◆ **WHAT YOU NEED TO DO**: All lines from the one containing "Where should I click to: Collapse" down to the final line of the entries below: return them exactly.

= Beginning of Section =

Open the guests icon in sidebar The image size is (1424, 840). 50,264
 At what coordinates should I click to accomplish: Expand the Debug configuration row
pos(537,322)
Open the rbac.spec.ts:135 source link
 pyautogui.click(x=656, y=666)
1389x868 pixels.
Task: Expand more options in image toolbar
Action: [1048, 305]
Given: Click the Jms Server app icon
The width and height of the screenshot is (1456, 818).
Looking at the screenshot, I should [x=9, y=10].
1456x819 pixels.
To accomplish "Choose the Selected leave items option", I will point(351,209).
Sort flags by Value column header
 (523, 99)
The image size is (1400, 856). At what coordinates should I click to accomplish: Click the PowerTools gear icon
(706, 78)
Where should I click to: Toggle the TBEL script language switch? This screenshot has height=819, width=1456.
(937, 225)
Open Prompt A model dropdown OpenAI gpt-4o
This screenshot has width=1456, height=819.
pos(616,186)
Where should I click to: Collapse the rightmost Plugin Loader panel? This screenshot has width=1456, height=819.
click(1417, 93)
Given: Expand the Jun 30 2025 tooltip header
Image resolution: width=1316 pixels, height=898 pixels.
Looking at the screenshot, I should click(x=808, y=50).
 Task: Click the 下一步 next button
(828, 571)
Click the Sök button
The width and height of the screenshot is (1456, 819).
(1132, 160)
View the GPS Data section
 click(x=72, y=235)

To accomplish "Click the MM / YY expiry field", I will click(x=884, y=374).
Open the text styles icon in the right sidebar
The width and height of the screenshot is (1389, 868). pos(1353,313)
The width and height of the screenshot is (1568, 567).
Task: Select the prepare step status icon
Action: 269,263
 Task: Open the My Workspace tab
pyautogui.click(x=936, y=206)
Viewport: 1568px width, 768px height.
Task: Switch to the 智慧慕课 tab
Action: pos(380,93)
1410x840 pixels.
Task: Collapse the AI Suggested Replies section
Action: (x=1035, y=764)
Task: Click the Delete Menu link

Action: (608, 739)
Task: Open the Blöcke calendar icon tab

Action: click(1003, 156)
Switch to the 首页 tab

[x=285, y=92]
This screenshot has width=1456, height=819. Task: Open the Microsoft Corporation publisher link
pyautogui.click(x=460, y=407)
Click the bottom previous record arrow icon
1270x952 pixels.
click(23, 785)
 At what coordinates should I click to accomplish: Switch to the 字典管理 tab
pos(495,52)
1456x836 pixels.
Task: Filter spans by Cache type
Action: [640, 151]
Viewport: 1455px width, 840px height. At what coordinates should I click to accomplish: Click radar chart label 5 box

= End of Section =

◆ **RESPONSE BOX**:
Where should I click to: Collapse the rightmost Plugin Loader panel? This screenshot has width=1456, height=819.
click(1417, 93)
Given: Expand the Jun 30 2025 tooltip header
Image resolution: width=1316 pixels, height=898 pixels.
Looking at the screenshot, I should click(x=808, y=50).
 Task: Click the 下一步 next button
(828, 571)
Click the Sök button
The width and height of the screenshot is (1456, 819).
(1132, 160)
View the GPS Data section
 click(x=72, y=235)

To accomplish "Click the MM / YY expiry field", I will click(x=884, y=374).
Open the text styles icon in the right sidebar
The width and height of the screenshot is (1389, 868). pos(1353,313)
The width and height of the screenshot is (1568, 567).
Task: Select the prepare step status icon
Action: 269,263
 Task: Open the My Workspace tab
pyautogui.click(x=936, y=206)
Viewport: 1568px width, 768px height.
Task: Switch to the 智慧慕课 tab
Action: pos(380,93)
1410x840 pixels.
Task: Collapse the AI Suggested Replies section
Action: (x=1035, y=764)
Task: Click the Delete Menu link

Action: (608, 739)
Task: Open the Blöcke calendar icon tab

Action: click(1003, 156)
Switch to the 首页 tab

[x=285, y=92]
This screenshot has width=1456, height=819. Task: Open the Microsoft Corporation publisher link
pyautogui.click(x=460, y=407)
Click the bottom previous record arrow icon
1270x952 pixels.
click(23, 785)
 At what coordinates should I click to accomplish: Switch to the 字典管理 tab
pos(495,52)
1456x836 pixels.
Task: Filter spans by Cache type
Action: [640, 151]
Viewport: 1455px width, 840px height. At what coordinates should I click to accomplish: Click radar chart label 5 box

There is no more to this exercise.